TASK: Copy every line that contains the string "computer" from the entries below.

(ENTRIES SHOWN)

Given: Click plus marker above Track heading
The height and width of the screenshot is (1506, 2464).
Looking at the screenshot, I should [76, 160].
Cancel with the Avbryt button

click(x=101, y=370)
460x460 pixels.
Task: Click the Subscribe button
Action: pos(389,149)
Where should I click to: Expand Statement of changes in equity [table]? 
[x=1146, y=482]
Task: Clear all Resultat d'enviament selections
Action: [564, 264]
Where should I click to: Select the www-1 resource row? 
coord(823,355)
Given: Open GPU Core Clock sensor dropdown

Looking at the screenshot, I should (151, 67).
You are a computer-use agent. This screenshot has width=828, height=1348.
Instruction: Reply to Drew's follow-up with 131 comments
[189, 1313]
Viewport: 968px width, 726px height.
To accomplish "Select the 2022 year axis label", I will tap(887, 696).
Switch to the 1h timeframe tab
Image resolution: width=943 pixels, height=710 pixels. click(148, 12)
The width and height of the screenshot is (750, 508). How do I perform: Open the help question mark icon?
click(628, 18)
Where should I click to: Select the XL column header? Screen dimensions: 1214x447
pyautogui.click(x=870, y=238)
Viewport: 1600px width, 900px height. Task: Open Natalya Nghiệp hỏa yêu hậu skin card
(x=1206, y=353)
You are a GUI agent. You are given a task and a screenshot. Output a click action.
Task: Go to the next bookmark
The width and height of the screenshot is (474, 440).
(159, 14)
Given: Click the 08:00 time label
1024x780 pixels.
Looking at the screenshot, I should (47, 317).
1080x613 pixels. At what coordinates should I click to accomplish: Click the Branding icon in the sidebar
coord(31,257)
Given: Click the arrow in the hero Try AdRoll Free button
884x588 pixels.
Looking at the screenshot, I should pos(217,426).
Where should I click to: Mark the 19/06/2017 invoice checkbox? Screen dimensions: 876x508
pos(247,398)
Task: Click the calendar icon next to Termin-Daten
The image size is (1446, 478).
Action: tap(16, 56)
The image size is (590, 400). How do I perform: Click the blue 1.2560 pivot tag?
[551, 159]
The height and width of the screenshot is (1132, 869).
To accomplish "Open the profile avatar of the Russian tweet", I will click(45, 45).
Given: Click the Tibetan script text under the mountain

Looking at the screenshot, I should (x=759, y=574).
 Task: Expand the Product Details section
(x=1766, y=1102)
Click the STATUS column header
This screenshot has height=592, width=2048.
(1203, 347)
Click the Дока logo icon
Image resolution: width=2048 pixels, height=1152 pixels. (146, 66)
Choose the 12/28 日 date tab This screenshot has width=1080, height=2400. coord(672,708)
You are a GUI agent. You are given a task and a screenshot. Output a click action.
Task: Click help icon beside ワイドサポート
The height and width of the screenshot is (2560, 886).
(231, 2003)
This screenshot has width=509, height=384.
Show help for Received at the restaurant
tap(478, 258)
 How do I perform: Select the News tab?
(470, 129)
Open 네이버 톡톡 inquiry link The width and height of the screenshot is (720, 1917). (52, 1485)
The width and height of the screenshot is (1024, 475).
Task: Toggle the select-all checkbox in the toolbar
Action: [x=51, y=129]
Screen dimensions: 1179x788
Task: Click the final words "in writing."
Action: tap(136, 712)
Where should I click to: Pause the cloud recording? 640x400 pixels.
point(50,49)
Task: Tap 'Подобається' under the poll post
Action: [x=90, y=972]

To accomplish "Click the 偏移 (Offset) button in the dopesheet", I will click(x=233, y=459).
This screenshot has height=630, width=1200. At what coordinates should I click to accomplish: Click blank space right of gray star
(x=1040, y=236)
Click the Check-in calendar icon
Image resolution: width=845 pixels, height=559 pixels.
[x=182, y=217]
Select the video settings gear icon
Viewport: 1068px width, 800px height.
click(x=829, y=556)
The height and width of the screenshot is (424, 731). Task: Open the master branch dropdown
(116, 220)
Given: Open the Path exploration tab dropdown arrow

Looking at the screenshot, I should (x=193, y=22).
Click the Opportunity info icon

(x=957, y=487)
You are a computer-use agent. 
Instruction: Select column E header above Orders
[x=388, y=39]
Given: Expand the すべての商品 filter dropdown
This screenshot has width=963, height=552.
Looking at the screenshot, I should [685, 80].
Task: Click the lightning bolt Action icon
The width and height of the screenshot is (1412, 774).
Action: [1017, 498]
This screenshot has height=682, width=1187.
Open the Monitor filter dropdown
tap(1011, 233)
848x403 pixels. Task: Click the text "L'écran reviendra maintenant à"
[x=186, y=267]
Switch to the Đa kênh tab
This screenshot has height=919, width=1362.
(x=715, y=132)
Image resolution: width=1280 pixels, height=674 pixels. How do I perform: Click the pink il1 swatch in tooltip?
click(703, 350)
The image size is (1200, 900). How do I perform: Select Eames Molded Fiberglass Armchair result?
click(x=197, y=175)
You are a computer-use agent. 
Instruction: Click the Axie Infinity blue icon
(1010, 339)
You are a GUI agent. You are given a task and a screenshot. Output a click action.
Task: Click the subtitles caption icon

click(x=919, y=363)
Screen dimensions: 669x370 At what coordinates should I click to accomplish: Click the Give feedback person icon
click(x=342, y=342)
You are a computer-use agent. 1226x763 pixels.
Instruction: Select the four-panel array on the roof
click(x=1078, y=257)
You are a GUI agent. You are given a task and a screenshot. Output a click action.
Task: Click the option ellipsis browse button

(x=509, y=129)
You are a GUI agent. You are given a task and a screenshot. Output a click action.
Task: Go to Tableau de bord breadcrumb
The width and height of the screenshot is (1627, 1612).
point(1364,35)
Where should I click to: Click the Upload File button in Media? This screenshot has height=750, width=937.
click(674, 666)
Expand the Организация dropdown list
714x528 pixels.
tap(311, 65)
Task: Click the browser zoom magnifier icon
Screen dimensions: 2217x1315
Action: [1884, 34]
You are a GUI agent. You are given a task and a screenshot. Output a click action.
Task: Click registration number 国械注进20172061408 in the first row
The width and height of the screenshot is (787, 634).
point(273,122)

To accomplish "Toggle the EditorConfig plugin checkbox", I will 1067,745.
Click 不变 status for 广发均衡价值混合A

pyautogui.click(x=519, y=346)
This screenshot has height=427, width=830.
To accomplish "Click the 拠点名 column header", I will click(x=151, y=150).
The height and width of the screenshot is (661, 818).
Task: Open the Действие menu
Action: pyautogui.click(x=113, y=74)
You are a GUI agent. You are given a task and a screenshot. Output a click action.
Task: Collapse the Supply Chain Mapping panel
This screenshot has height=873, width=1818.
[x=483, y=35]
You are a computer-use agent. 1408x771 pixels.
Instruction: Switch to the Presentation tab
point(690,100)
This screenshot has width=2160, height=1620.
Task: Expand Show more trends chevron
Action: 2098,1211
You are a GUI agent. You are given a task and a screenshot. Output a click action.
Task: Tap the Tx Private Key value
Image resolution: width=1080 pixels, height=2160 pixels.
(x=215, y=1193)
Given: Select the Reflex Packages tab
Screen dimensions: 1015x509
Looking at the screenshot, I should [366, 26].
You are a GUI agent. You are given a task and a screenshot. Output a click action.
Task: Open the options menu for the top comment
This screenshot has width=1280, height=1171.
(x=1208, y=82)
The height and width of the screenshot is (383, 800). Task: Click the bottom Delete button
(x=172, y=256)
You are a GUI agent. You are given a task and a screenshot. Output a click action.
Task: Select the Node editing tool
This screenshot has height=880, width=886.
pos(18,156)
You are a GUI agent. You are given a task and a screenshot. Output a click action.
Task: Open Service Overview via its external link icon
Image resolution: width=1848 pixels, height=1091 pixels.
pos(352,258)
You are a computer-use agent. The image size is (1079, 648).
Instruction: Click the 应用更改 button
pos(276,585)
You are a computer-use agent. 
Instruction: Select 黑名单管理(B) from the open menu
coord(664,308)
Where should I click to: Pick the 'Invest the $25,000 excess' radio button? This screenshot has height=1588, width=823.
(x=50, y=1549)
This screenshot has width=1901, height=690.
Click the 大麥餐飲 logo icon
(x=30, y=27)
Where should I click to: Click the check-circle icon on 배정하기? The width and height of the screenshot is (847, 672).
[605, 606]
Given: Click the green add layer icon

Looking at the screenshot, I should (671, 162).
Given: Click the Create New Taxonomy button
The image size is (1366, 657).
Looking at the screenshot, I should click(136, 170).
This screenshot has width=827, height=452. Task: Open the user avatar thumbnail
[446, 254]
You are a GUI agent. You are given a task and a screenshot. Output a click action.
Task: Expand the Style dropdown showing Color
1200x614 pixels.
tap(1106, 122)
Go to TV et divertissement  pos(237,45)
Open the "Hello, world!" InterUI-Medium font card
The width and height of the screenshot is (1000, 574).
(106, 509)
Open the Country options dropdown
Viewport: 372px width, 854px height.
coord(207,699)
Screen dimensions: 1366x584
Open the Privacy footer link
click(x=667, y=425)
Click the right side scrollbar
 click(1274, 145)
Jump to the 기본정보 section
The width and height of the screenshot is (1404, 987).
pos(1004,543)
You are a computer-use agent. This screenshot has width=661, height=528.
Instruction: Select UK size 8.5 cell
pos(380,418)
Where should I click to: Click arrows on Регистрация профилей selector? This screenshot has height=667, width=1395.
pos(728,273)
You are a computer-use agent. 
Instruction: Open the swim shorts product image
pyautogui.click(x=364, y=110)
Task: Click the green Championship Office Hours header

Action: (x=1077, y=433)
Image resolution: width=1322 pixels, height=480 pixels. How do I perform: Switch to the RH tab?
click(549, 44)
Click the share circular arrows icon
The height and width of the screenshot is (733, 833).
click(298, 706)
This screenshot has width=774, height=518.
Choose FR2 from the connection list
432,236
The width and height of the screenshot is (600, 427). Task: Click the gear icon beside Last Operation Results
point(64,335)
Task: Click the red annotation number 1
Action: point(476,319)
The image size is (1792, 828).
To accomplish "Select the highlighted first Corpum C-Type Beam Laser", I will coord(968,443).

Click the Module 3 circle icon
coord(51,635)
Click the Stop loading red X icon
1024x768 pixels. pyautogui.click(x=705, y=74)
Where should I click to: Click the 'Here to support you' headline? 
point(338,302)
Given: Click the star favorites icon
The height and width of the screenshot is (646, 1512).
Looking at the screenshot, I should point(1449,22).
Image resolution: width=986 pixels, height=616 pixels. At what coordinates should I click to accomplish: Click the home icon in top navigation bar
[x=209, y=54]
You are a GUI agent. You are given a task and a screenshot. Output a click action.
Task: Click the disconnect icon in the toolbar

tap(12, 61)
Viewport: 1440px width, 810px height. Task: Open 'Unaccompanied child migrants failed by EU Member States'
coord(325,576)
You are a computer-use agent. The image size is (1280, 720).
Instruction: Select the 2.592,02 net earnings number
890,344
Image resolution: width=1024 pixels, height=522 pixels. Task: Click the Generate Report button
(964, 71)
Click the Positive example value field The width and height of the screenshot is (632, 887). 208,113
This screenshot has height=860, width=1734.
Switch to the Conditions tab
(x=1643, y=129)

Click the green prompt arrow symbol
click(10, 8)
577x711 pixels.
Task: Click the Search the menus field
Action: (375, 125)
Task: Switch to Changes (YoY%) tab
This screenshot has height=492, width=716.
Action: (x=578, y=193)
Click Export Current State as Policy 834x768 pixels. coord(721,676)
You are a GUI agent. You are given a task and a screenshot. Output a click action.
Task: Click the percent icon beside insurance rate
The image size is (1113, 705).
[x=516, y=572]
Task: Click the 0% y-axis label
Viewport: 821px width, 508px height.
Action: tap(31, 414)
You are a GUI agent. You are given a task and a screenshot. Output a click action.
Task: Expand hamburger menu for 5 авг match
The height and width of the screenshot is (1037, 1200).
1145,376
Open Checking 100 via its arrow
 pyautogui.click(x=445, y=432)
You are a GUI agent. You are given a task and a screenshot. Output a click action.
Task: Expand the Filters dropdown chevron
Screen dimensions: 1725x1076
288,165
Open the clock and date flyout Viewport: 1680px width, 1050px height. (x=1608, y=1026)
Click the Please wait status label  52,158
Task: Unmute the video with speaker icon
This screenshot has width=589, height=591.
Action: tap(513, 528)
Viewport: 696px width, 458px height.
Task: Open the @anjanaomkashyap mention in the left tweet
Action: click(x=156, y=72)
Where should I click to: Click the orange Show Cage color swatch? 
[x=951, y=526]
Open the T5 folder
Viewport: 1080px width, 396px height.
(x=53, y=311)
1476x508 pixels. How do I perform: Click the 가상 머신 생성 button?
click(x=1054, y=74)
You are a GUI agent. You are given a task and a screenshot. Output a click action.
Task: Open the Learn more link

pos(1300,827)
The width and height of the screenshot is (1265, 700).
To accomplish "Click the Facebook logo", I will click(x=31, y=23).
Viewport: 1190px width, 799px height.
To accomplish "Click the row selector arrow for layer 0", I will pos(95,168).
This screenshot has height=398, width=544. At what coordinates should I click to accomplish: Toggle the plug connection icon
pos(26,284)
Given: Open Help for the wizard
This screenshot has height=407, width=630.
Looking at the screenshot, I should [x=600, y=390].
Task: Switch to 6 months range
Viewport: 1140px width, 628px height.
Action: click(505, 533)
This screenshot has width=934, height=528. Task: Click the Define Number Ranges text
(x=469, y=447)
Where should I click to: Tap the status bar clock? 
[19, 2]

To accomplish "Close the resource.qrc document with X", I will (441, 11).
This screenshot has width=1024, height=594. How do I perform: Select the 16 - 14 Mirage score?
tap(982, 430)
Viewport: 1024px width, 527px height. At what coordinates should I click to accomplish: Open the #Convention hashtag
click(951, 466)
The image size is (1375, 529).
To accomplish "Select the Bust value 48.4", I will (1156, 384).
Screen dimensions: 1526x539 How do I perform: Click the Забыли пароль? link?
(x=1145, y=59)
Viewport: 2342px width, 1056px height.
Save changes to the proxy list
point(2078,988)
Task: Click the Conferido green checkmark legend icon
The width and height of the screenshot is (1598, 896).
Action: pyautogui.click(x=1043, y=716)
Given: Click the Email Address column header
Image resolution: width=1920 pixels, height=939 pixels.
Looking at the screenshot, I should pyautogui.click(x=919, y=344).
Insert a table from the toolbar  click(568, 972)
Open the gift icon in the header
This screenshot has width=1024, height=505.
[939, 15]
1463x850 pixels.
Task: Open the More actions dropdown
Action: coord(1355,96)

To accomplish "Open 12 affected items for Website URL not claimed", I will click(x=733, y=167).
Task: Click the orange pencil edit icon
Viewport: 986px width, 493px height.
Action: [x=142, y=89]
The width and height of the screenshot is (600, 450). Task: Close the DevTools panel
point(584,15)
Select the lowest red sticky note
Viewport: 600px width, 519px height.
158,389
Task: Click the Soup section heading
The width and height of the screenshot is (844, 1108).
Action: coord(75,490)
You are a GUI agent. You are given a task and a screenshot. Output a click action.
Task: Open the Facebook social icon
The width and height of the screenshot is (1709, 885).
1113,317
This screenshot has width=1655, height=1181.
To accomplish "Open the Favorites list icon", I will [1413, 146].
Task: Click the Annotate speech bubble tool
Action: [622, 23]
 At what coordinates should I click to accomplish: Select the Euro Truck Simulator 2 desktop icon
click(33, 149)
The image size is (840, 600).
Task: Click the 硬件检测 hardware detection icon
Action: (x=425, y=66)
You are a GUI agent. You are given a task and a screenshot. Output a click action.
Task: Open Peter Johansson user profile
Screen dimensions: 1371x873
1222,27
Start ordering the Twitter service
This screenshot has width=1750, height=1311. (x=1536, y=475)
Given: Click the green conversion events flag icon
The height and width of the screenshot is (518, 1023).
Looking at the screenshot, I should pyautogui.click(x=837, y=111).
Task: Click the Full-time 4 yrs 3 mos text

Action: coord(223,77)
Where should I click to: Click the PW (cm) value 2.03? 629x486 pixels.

(End ENTRIES SHOWN)

PROBLEM SOLUTION:
You are a computer-use agent. This screenshot has width=828, height=1348.
You are a computer-use agent. 
You are a computer-use agent. 
You are a computer-use agent. 1226x763 pixels.
You are a computer-use agent. 1408x771 pixels.
You are a computer-use agent. The image size is (1079, 648).
You are a computer-use agent. 
You are a computer-use agent. This screenshot has width=661, height=528.
You are a computer-use agent. 
You are a computer-use agent. The image size is (1280, 720).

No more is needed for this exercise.